TASK TO CARRY OUT -
Give the entries again, exactly as written.
(EXERCISE MATERIAL)
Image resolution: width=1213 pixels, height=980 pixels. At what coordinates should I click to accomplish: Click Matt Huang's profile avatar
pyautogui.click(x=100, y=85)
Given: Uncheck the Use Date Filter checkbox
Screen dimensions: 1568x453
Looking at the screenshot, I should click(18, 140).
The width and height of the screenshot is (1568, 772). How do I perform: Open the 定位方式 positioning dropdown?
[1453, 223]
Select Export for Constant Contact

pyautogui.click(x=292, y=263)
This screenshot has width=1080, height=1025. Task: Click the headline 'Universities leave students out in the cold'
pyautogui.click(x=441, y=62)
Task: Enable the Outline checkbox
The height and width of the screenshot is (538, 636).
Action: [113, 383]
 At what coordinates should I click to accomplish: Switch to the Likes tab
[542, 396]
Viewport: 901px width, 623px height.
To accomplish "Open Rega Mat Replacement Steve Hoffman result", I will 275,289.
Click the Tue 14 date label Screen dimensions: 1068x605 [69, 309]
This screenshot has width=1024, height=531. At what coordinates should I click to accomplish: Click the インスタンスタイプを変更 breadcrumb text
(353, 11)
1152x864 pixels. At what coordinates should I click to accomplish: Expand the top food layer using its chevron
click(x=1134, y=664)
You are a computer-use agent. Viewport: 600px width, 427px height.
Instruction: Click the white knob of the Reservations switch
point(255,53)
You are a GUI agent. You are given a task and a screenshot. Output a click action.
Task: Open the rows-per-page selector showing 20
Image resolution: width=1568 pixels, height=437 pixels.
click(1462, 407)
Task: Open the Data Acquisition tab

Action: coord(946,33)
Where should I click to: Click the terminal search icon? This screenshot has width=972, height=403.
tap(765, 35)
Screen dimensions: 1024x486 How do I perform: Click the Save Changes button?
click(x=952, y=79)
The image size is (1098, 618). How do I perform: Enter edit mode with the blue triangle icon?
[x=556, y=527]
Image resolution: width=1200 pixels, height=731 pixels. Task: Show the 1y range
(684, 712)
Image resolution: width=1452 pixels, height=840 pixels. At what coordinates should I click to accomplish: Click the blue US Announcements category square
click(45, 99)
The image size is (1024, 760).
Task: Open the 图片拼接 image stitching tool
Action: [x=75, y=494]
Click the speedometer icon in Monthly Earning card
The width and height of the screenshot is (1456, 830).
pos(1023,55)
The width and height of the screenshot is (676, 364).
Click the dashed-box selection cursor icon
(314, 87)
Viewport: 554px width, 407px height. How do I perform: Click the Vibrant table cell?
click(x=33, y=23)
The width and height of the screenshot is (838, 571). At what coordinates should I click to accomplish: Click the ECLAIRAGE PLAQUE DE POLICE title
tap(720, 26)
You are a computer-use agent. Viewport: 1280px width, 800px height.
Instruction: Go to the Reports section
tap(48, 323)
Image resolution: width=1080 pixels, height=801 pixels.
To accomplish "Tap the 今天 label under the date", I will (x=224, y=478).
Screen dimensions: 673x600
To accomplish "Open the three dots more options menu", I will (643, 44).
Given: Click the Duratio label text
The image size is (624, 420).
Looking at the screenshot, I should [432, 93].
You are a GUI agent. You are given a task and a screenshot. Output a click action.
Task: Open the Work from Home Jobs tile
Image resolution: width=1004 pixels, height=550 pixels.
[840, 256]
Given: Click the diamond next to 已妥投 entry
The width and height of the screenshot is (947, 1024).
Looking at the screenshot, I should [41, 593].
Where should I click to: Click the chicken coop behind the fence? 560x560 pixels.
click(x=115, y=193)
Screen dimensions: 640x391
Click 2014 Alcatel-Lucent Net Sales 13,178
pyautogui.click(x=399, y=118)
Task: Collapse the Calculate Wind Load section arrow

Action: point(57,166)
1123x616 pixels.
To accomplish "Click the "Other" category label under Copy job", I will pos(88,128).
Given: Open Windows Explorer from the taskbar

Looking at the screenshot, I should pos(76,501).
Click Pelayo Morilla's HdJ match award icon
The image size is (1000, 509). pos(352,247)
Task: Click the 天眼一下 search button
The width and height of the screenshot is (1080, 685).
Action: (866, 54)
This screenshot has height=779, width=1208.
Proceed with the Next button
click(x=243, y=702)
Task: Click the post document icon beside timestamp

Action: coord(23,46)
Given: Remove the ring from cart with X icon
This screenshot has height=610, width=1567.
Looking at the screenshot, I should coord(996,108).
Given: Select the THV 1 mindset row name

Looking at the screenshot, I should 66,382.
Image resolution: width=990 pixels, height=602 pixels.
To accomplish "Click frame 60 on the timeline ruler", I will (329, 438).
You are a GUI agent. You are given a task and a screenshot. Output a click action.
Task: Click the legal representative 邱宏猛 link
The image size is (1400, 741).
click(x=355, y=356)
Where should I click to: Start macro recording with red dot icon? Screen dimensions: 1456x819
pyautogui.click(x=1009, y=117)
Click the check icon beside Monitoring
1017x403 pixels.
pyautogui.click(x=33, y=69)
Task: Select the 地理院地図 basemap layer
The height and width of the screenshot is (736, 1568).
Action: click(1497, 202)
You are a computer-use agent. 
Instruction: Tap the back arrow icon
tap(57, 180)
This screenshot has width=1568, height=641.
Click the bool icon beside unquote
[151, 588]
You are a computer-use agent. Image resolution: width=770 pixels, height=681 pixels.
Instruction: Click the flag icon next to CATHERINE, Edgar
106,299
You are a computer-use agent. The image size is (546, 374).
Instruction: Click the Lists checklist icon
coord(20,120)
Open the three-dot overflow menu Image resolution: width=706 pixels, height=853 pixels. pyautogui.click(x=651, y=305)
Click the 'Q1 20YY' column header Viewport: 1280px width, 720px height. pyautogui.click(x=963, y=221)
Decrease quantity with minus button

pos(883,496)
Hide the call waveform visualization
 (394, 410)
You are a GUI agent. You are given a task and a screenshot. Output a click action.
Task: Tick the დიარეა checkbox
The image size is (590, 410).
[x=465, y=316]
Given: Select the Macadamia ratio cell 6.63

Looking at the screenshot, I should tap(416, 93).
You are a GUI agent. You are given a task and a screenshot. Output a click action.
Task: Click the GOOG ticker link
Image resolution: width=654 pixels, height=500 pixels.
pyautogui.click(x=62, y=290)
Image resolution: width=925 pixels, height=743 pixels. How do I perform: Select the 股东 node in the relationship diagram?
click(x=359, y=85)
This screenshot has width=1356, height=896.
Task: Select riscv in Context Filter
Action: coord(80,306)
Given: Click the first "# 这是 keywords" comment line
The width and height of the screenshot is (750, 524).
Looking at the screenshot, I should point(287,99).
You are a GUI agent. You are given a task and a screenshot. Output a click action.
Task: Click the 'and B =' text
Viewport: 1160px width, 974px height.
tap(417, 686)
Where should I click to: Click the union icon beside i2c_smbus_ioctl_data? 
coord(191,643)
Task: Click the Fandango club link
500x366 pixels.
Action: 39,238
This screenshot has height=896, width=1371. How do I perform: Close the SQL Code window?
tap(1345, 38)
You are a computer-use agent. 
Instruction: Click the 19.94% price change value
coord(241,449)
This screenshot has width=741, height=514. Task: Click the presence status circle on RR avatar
(End EXERCISE MATERIAL)
ANSWER BOX -
Image resolution: width=1213 pixels, height=980 pixels. At what coordinates should I click to accomplish: Click Matt Huang's profile avatar
pyautogui.click(x=100, y=85)
Given: Uncheck the Use Date Filter checkbox
Screen dimensions: 1568x453
Looking at the screenshot, I should click(18, 140).
The width and height of the screenshot is (1568, 772). How do I perform: Open the 定位方式 positioning dropdown?
[1453, 223]
Select Export for Constant Contact

pyautogui.click(x=292, y=263)
This screenshot has width=1080, height=1025. Task: Click the headline 'Universities leave students out in the cold'
pyautogui.click(x=441, y=62)
Task: Enable the Outline checkbox
The height and width of the screenshot is (538, 636).
Action: [113, 383]
 At what coordinates should I click to accomplish: Switch to the Likes tab
[542, 396]
Viewport: 901px width, 623px height.
To accomplish "Open Rega Mat Replacement Steve Hoffman result", I will 275,289.
Click the Tue 14 date label Screen dimensions: 1068x605 [69, 309]
This screenshot has width=1024, height=531. At what coordinates should I click to accomplish: Click the インスタンスタイプを変更 breadcrumb text
(353, 11)
1152x864 pixels. At what coordinates should I click to accomplish: Expand the top food layer using its chevron
click(x=1134, y=664)
You are a computer-use agent. Viewport: 600px width, 427px height.
Instruction: Click the white knob of the Reservations switch
point(255,53)
You are a GUI agent. You are given a task and a screenshot. Output a click action.
Task: Open the rows-per-page selector showing 20
Image resolution: width=1568 pixels, height=437 pixels.
click(1462, 407)
Task: Open the Data Acquisition tab

Action: coord(946,33)
Where should I click to: Click the terminal search icon? This screenshot has width=972, height=403.
tap(765, 35)
Screen dimensions: 1024x486 How do I perform: Click the Save Changes button?
click(x=952, y=79)
The image size is (1098, 618). How do I perform: Enter edit mode with the blue triangle icon?
[x=556, y=527]
Image resolution: width=1200 pixels, height=731 pixels. Task: Show the 1y range
(684, 712)
Image resolution: width=1452 pixels, height=840 pixels. At what coordinates should I click to accomplish: Click the blue US Announcements category square
click(45, 99)
The image size is (1024, 760).
Task: Open the 图片拼接 image stitching tool
Action: [x=75, y=494]
Click the speedometer icon in Monthly Earning card
The width and height of the screenshot is (1456, 830).
pos(1023,55)
The width and height of the screenshot is (676, 364).
Click the dashed-box selection cursor icon
(314, 87)
Viewport: 554px width, 407px height. How do I perform: Click the Vibrant table cell?
click(x=33, y=23)
The width and height of the screenshot is (838, 571). At what coordinates should I click to accomplish: Click the ECLAIRAGE PLAQUE DE POLICE title
tap(720, 26)
You are a computer-use agent. Viewport: 1280px width, 800px height.
Instruction: Go to the Reports section
tap(48, 323)
Image resolution: width=1080 pixels, height=801 pixels.
To accomplish "Tap the 今天 label under the date", I will (x=224, y=478).
Screen dimensions: 673x600
To accomplish "Open the three dots more options menu", I will (643, 44).
Given: Click the Duratio label text
The image size is (624, 420).
Looking at the screenshot, I should [432, 93].
You are a GUI agent. You are given a task and a screenshot. Output a click action.
Task: Open the Work from Home Jobs tile
Image resolution: width=1004 pixels, height=550 pixels.
[840, 256]
Given: Click the diamond next to 已妥投 entry
The width and height of the screenshot is (947, 1024).
Looking at the screenshot, I should [41, 593].
Where should I click to: Click the chicken coop behind the fence? 560x560 pixels.
click(x=115, y=193)
Screen dimensions: 640x391
Click 2014 Alcatel-Lucent Net Sales 13,178
pyautogui.click(x=399, y=118)
Task: Collapse the Calculate Wind Load section arrow

Action: point(57,166)
1123x616 pixels.
To accomplish "Click the "Other" category label under Copy job", I will pos(88,128).
Given: Open Windows Explorer from the taskbar

Looking at the screenshot, I should pos(76,501).
Click Pelayo Morilla's HdJ match award icon
The image size is (1000, 509). pos(352,247)
Task: Click the 天眼一下 search button
The width and height of the screenshot is (1080, 685).
Action: (866, 54)
This screenshot has height=779, width=1208.
Proceed with the Next button
click(x=243, y=702)
Task: Click the post document icon beside timestamp

Action: coord(23,46)
Given: Remove the ring from cart with X icon
This screenshot has height=610, width=1567.
Looking at the screenshot, I should coord(996,108).
Given: Select the THV 1 mindset row name

Looking at the screenshot, I should 66,382.
Image resolution: width=990 pixels, height=602 pixels.
To accomplish "Click frame 60 on the timeline ruler", I will (329, 438).
You are a GUI agent. You are given a task and a screenshot. Output a click action.
Task: Click the legal representative 邱宏猛 link
The image size is (1400, 741).
click(x=355, y=356)
Where should I click to: Start macro recording with red dot icon? Screen dimensions: 1456x819
pyautogui.click(x=1009, y=117)
Click the check icon beside Monitoring
1017x403 pixels.
pyautogui.click(x=33, y=69)
Task: Select the 地理院地図 basemap layer
The height and width of the screenshot is (736, 1568).
Action: click(1497, 202)
You are a computer-use agent. 
Instruction: Tap the back arrow icon
tap(57, 180)
This screenshot has width=1568, height=641.
Click the bool icon beside unquote
[151, 588]
You are a computer-use agent. Image resolution: width=770 pixels, height=681 pixels.
Instruction: Click the flag icon next to CATHERINE, Edgar
106,299
You are a computer-use agent. The image size is (546, 374).
Instruction: Click the Lists checklist icon
coord(20,120)
Open the three-dot overflow menu Image resolution: width=706 pixels, height=853 pixels. pyautogui.click(x=651, y=305)
Click the 'Q1 20YY' column header Viewport: 1280px width, 720px height. pyautogui.click(x=963, y=221)
Decrease quantity with minus button

pos(883,496)
Hide the call waveform visualization
 (394, 410)
You are a GUI agent. You are given a task and a screenshot. Output a click action.
Task: Tick the დიარეა checkbox
The image size is (590, 410).
[x=465, y=316]
Given: Select the Macadamia ratio cell 6.63

Looking at the screenshot, I should tap(416, 93).
You are a GUI agent. You are given a task and a screenshot. Output a click action.
Task: Click the GOOG ticker link
Image resolution: width=654 pixels, height=500 pixels.
pyautogui.click(x=62, y=290)
Image resolution: width=925 pixels, height=743 pixels. How do I perform: Select the 股东 node in the relationship diagram?
click(x=359, y=85)
This screenshot has width=1356, height=896.
Task: Select riscv in Context Filter
Action: coord(80,306)
Given: Click the first "# 这是 keywords" comment line
The width and height of the screenshot is (750, 524).
Looking at the screenshot, I should point(287,99).
You are a GUI agent. You are given a task and a screenshot. Output a click action.
Task: Click the 'and B =' text
Viewport: 1160px width, 974px height.
tap(417, 686)
Where should I click to: Click the union icon beside i2c_smbus_ioctl_data? 
coord(191,643)
Task: Click the Fandango club link
500x366 pixels.
Action: 39,238
This screenshot has height=896, width=1371. How do I perform: Close the SQL Code window?
tap(1345, 38)
You are a computer-use agent. 
Instruction: Click the 19.94% price change value
coord(241,449)
This screenshot has width=741, height=514. Task: Click the presence status circle on RR avatar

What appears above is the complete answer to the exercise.